From the SQLAlchemy documentation, looks like all I need to do is add connect_args={'sslmode':'require'} to the create_engine() call, as this thread pointed out: How do I connect to Postgresql using SSL from SqlAchemy+pg8000?

However, I now get this error:

OperationalError: (psycopg2.OperationalError) sslmode value "require" invalid when SSL support is not compiled in

I use the Anaconda distribution for a number of packages, and found I needed to update my psycopg2 package per these instructions: https://groups.google.com/a/continuum.io/d/msg/conda/Fqv93VKQXAc/mHqfNK8xZWsJ

However, even after updating psycopg2 I'm still getting the same error and am at a loss at this point on how to further debug. I'd like to figure this out so I can get our Redshift data directly into pandas.

2

There are 2 answers

2
Gonçalo Peres On

AWS has developed an Amazon Redshift connector for Python (here is the GitHub repo) that helps in the process.

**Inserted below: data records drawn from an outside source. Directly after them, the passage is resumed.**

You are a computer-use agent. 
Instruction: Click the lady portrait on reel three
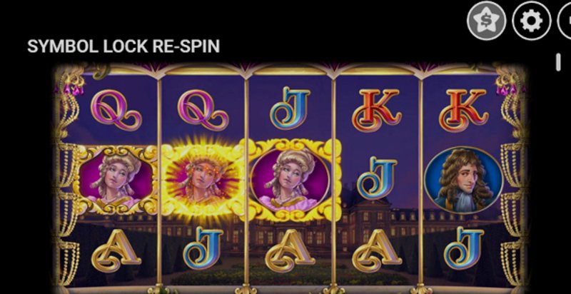290,180
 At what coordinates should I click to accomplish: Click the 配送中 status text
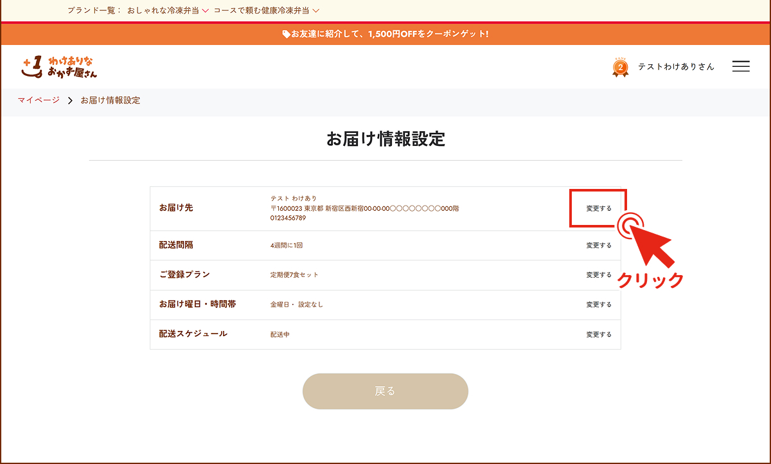[280, 334]

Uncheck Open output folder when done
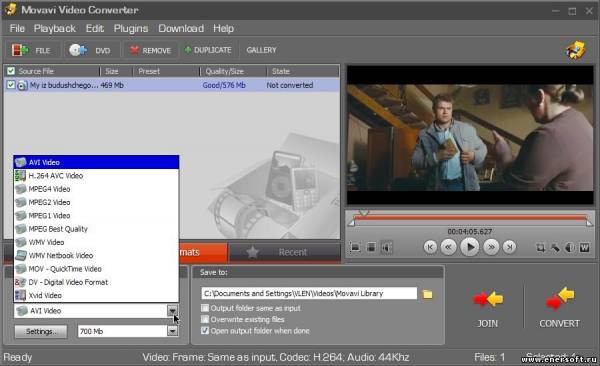click(205, 330)
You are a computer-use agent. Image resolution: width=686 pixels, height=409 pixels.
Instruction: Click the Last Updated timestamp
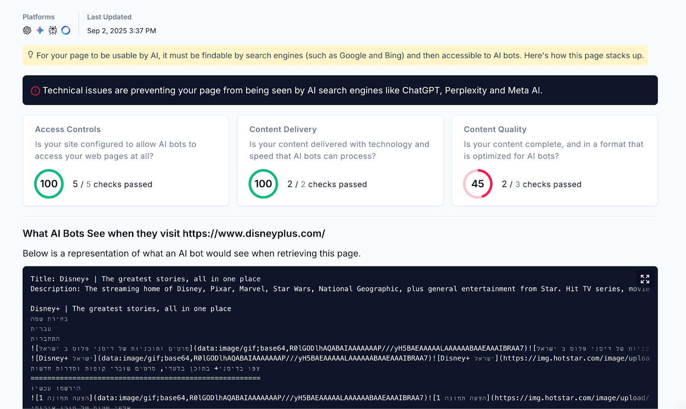(x=121, y=31)
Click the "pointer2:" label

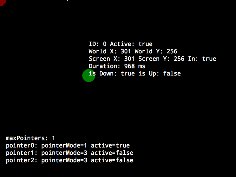click(x=22, y=160)
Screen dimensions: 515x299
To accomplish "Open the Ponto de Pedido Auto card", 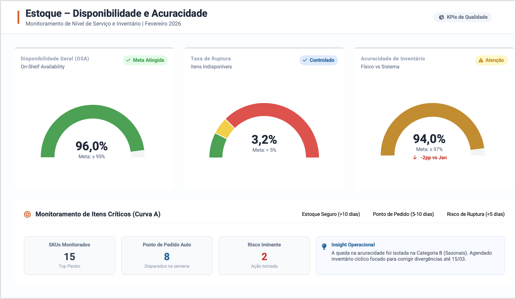I will tap(167, 255).
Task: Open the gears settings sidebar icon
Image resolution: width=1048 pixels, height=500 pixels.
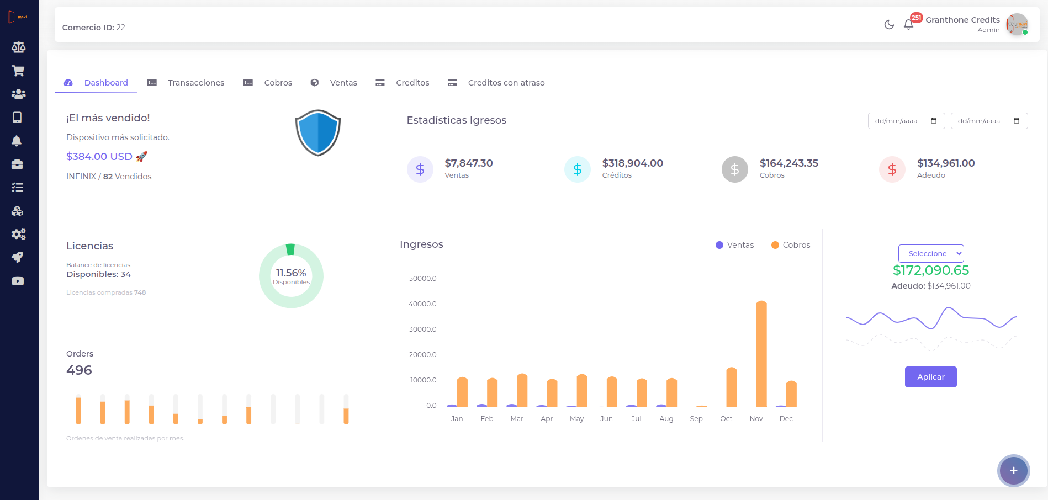Action: click(x=18, y=234)
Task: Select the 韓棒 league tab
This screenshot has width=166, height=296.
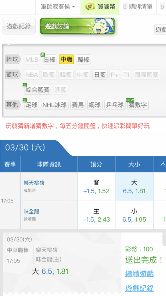Action: 84,60
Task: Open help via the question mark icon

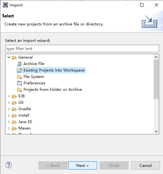Action: pos(9,165)
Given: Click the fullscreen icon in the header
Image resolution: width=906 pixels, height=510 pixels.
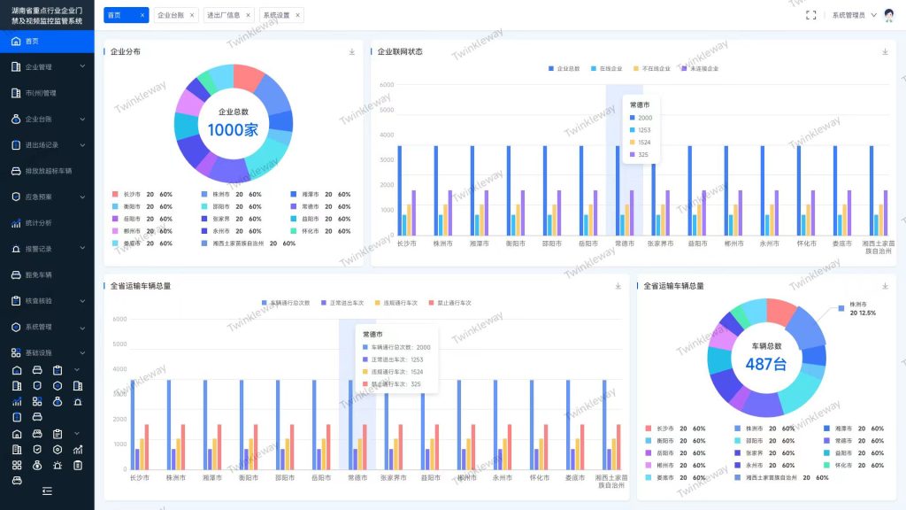Looking at the screenshot, I should (x=810, y=15).
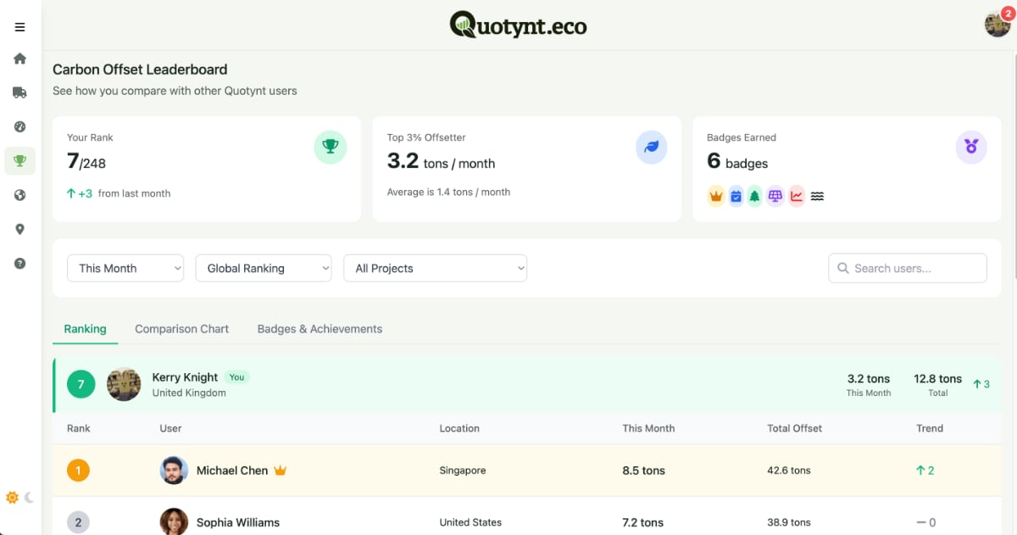The image size is (1017, 535).
Task: Open the Home icon in the sidebar
Action: coord(19,58)
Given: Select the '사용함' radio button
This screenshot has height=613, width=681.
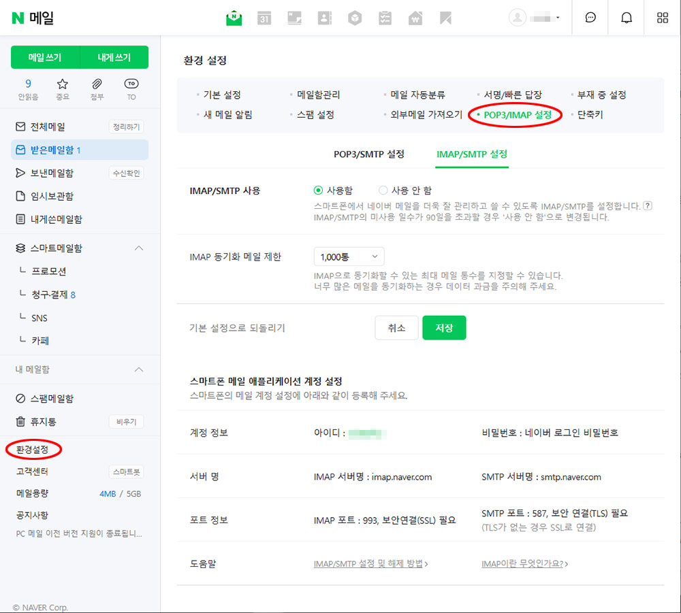Looking at the screenshot, I should click(318, 191).
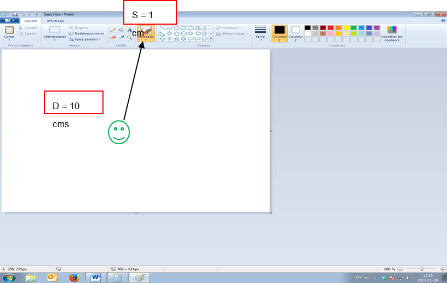The height and width of the screenshot is (283, 447).
Task: Select the Text tool
Action: (129, 30)
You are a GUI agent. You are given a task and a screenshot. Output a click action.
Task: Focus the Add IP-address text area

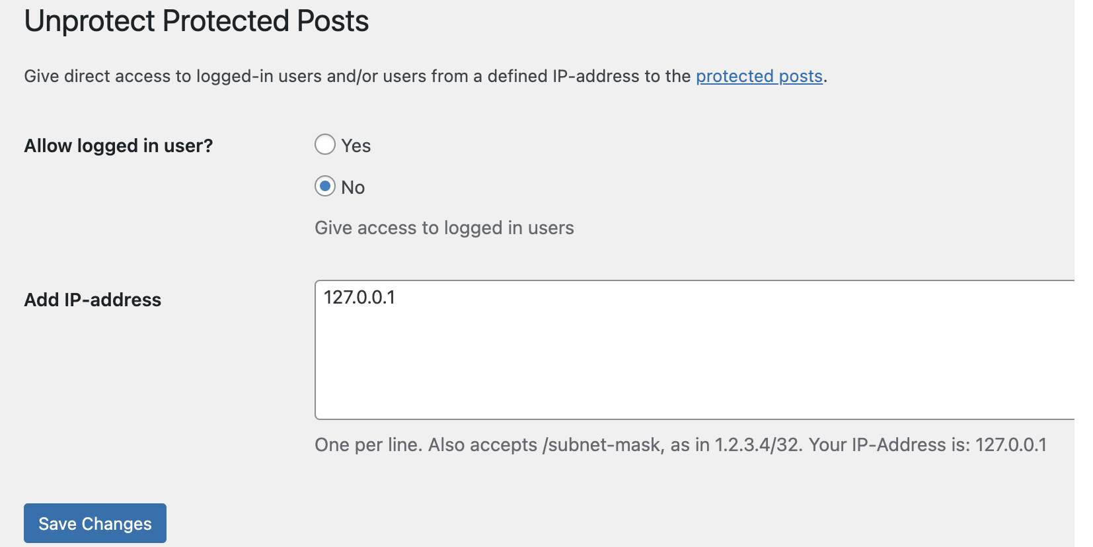tap(695, 350)
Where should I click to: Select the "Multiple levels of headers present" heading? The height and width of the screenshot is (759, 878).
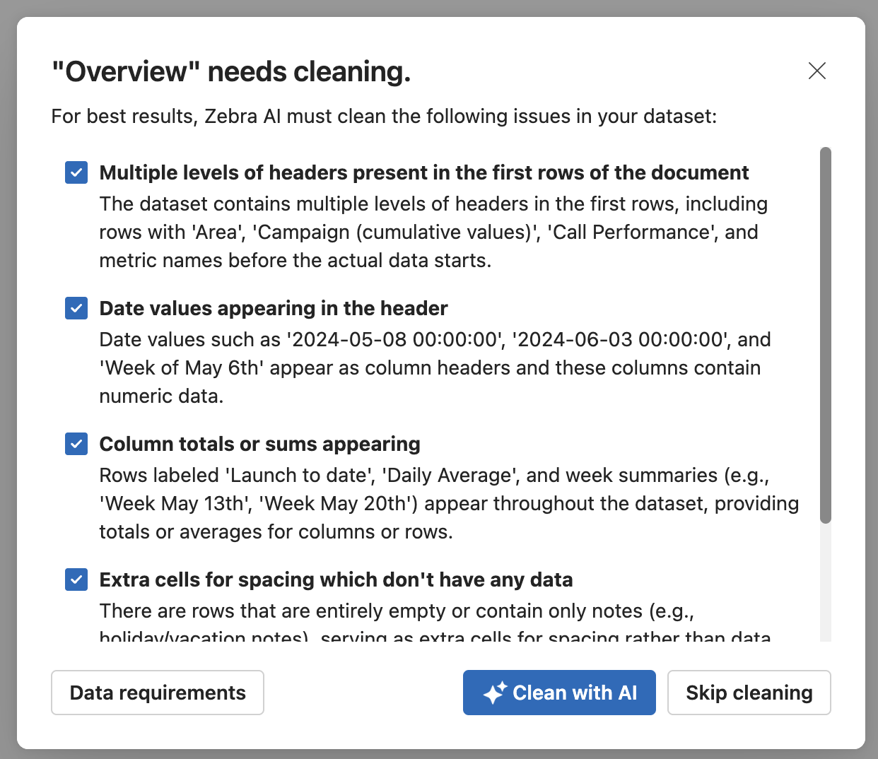tap(424, 172)
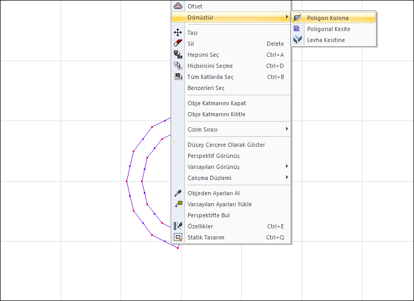Expand the Varsayılan Görünüş submenu arrow
414x301 pixels.
pyautogui.click(x=287, y=166)
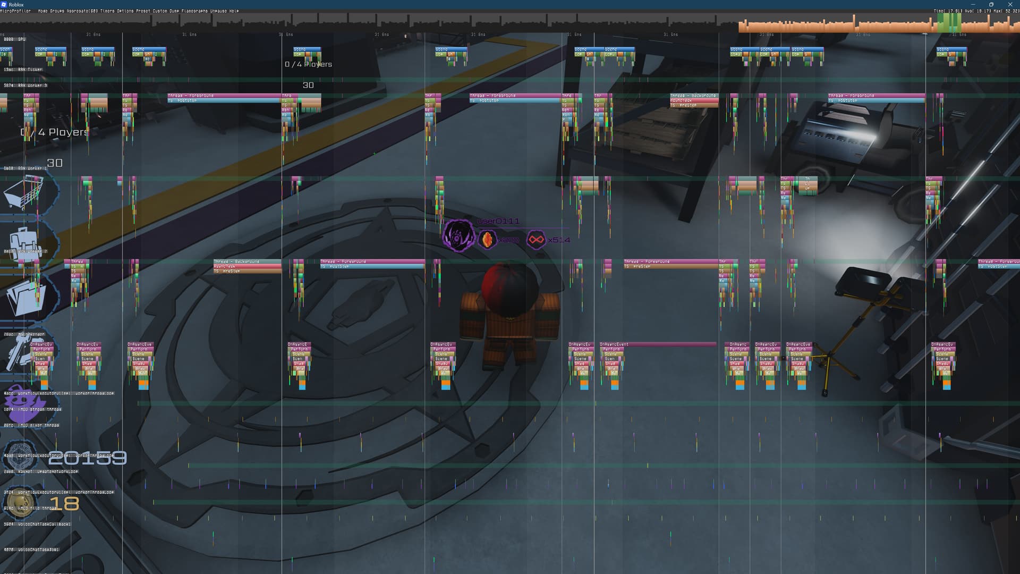Click the orange flame badge icon

click(487, 240)
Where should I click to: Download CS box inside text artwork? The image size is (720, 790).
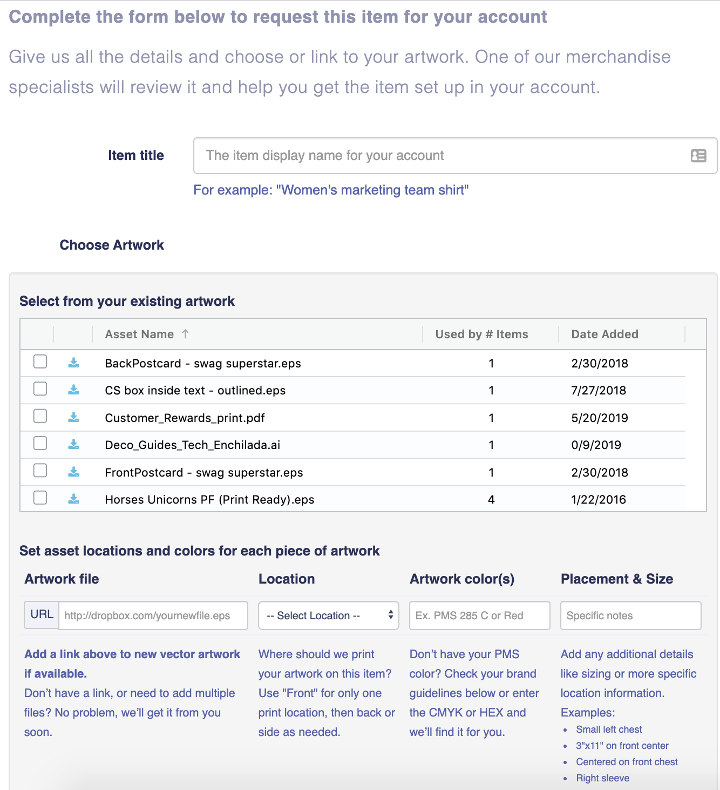(74, 390)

In order to install it on may install from the source

git clone https://github.com/aws/amazon-redshift-python-driver.git
cd redshift_connector
pip install .

Or from the binary using PyPi

pip install redshift_connector

Or Conda

conda install -c conda-forge redshift_connector

Here is an example

import redshift_connector

# Connects to Redshift cluster using AWS credentials
conn = redshift_connector.connect(
    host='examplecluster.abc123xyz789.us-west-1.redshift.amazonaws.com',
    database='dev',
    user='awsuser',
    password='my_password'
 )

cursor: redshift_connector.Cursor = conn.cursor()
cursor.execute("create Temp table book(bookname varchar,author varchar)")
cursor.executemany("insert into book (bookname, author) values (%s, %s)",
                    [
                        ('One Hundred Years of Solitude', 'Gabriel García Márquez'),
                        ('A Brief History of Time', 'Stephen Hawking')
                    ]
                  )
cursor.execute("select * from book")

result: tuple = cursor.fetchall()
print(result)
>> (['One Hundred Years of Solitude', 'Gabriel García Márquez'], ['A Brief History of Time', 'Stephen Hawking'])

Note that one of the Connection Parameters one can pass is SSL (If SSL is enabled). The default value is TRUE.

0
Tomas G. On

How about something like this ?

pip3 install pg8000


import pg8000
host =  "***.amazonaws.com"
port = 5439

db_name = "dev"
master_username = "dev"
master_user_password = 'TestPassword1'


connection = pg8000.connect(
    host=host,
    port=port,
    database=db_name,
    user=master_username,
    password=master_user_password,
)
connection.autocommit = True
import uuid
prefix = 'table_'
with connection.cursor() as cursor:
  table_name = f"{prefix}{str(uuid.uuid4())[:4]}"
  tbl_create_sql = f"CREATE TABLE {table_name} (a int, b int);"
  cursor.execute(tbl_create_sql)
  # Step 2: insert a number of rows
  ROWS_TO_INSERT = 5